Procuradoria vai à Justiça para anular novas regras de bagagem

Danielle Nogueira 

10/03/2017

 

 

Para Ministério Público Federal, norma fere direito do consumidor

O Ministério Público Federal em São Paulo entrou na Justiça com pedido de liminar para anular as novas regras da Agência Nacional de Aviação Civil (Anac) que autorizam as companhias aéreas a cobrarem pelo despacho de bagagens. A nova norma entra em vigor no próximo dia 14. Na ação, o MPF destaca que a cobrança fere os direitos do consumidor e levará à piora dos serviços mais baratos prestados pelas empresas. O pedido de liminar foi divulgado ontem e distribuído para a 22ª Vara Cível Federal de São Paulo.

Hoje, os passageiros têm o direito de despachar malas com até 23kg em voos nacionais e dois volumes de 32kg cada em viagens internacionais sem pagar taxa extra. Também podem levar bagagem de mão que não ultrapasse 5kg. A nova resolução da Anac elimina a franquia mínima de bagagem despachada. Ou seja, as empresas poderão cobrar por elas. No que diz respeito à bagagem de mão, o peso permitido passará a ser de 10kg.

Na avaliação do MPF, a Anac propôs a mudança sem analisar a estrutura do mercado brasileiro nem avaliar o impacto da medida sobre os passageiros com menor poder aquisitivo. “Ao apostar na concorrência como fator de ajuste dos preços, a agência reguladora ignorou o fato de o Brasil dispor de um número restrito de empresas, o que torna o setor pouco competitivo”, diz o MPF em nota. Procurada, a Anac não se manifestou.

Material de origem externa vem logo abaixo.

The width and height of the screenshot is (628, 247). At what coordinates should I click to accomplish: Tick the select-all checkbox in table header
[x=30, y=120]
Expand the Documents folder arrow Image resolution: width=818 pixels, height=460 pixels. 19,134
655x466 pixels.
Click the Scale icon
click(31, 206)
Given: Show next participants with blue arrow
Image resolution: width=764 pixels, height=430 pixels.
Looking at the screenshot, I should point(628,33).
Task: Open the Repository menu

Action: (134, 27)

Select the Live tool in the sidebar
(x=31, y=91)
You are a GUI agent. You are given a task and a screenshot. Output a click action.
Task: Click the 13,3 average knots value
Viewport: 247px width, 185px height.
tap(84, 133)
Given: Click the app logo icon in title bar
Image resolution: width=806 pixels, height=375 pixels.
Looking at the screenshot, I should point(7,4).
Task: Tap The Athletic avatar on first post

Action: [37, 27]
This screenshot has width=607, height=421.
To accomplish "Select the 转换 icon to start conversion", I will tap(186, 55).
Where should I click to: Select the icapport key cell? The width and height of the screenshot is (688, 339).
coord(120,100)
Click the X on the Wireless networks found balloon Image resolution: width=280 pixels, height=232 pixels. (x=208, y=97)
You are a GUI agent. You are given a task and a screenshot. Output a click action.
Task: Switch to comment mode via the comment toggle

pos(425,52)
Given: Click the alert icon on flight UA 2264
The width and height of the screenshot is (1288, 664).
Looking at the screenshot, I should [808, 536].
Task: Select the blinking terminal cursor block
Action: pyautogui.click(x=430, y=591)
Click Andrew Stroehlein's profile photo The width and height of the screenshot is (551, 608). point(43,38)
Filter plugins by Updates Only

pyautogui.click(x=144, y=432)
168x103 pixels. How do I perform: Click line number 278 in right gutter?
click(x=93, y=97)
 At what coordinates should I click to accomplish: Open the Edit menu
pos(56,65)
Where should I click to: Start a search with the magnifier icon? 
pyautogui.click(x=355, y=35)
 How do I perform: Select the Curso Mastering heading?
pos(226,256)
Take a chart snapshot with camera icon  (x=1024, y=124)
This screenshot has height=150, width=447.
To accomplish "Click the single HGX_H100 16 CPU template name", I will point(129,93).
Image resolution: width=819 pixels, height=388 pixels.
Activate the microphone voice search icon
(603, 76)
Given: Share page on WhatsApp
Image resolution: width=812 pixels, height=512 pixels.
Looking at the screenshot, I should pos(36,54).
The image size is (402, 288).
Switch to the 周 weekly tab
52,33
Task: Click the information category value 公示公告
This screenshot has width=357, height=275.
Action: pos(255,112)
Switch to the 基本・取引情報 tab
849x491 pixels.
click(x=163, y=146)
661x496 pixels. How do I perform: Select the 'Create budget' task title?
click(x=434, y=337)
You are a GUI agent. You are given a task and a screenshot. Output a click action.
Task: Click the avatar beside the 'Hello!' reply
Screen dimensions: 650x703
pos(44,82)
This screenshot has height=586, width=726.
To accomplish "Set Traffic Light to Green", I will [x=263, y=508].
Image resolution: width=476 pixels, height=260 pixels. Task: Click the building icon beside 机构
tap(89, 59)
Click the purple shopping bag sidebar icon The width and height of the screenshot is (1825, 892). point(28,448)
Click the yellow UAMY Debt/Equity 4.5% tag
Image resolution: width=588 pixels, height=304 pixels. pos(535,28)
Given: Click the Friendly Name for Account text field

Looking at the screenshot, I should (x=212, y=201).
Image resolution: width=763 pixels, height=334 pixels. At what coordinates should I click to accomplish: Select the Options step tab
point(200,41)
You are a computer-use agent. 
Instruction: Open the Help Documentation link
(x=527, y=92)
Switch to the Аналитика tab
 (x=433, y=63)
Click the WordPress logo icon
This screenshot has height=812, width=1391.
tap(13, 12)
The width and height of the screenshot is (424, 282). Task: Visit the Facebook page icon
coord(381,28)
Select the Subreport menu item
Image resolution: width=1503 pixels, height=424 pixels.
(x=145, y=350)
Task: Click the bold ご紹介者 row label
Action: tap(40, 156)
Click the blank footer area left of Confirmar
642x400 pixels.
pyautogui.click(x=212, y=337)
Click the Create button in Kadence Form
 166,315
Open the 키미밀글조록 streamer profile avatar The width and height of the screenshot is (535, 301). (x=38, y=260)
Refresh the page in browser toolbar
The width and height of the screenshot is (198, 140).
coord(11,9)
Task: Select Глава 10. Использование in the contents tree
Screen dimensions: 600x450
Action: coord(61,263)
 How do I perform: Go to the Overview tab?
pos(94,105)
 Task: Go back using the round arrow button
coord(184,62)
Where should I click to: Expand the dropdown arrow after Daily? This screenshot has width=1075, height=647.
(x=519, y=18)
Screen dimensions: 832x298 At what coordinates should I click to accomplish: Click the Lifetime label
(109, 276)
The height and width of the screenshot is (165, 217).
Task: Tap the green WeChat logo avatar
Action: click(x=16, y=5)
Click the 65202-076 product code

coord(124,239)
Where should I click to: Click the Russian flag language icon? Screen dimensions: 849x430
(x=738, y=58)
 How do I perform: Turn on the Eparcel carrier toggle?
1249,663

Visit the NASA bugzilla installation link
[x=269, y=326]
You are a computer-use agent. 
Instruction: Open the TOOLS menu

‘OBJETIVO É AMPLIAR LUCRO’

Na ação, o procurador Luiz Costa afirma que o MPF fez uma perícia e que a conclusão desta é que “o objetivo das empresas não é subsidiar os consumidores de menor poder aquisitivo a partir da cobrança mais elevada para a diversificação dos serviços, mas sim ampliar lucros por meio da degradação da qualidade dos pacotes mais baratos, tornando os pacotes mais completos mais caros”.

O MPF diz ainda que a nova norma contraria o Código Civil, que garante a inclusão da bagagem despachada no valor da passagem, e o Código de Defesa do Consumidor, que veda a chamada venda casada e a cobrança de taxas manifestamente excessivas. O procurador cita até a Constituição, afirmando que a resolução da Anac provoca o retrocesso de direitos já adquiridos pelos consumidores.

Costa destaca também a preocupação com a cobrança extra considerando-se os longos trechos percorridos não só em voos internacionais, mas também em domésticos, dada a dimensão do território brasileiro.

— É possível que o juiz compre o argumento do Ministério Público, mas acho pouco provável. Essa tese da defesa do consumidor pobre não deve colar. Além disso, as regras da Anac são bastante claras e estamos a poucos dias da entrada de vigência — avalia Guilherme Amaral, especialista em Direito Aeronáutico do ASBZ Advogados. O fim da franquia de bagagem é apenas uma das várias medidas que constam da nova resolução da Anac. Elas valem para passagens emitidas a partir da próxima terçafeira, ou seja, para quem vai viajar no fim do ano e já comprou o bilhete, nada muda.

O principal argumento da Anac, ao propor a nova regra, é que hoje o custo do transporte da mala está embutido no preço da passagem. Quem despacha e quem não despacha paga a mesma coisa. A ideia é que, com a permissão para cobrança pelo despacho da mala, as tarifas para quem só leva bagagem de mão caiam.

Ontem, a Azul anunciou que vai oferecer tarifas menores para quem não despachar mala. O novo perfil de tarifa será implementado gradativamente em todos os voos da empresa, a partir de 14 de março. A aérea também manterá a franquia de 23kg nos voos domésticos, sem cobrança extra.

Se o passageiro comprar uma passagem sem possibilidade de despacho de mala, poderá mudar de ideia a qualquer momento. Caso faça isso, pagará R$ 30 por volume de até 23kg. Caso ultrapasse essa cota, será mantida a atual cobrança por quilo excedente. Nos voos para EUA e Europa, os clientes terão direito ao despacho de duas ou três malas de 23kg, dependendo da classe. Na América do Sul, poderão levar uma bagagem com este peso, sem custo extra.

Nas últimas semanas, outras aéreas divulgaram as novas políticas que vão adotar nos próximos meses. A Latam afirmou que será feita cobrança de R$ 50 por mala despachada em voos domésticos, mas não revelou a partir de quando a cobrança vai valer. A Avianca informou que ainda vai estudar como procederá. Já a Gol prometeu criar tarifas mais baixas para quem viajar apenas com bagagem de mão e cobrar valor ainda não definido por mala despachada.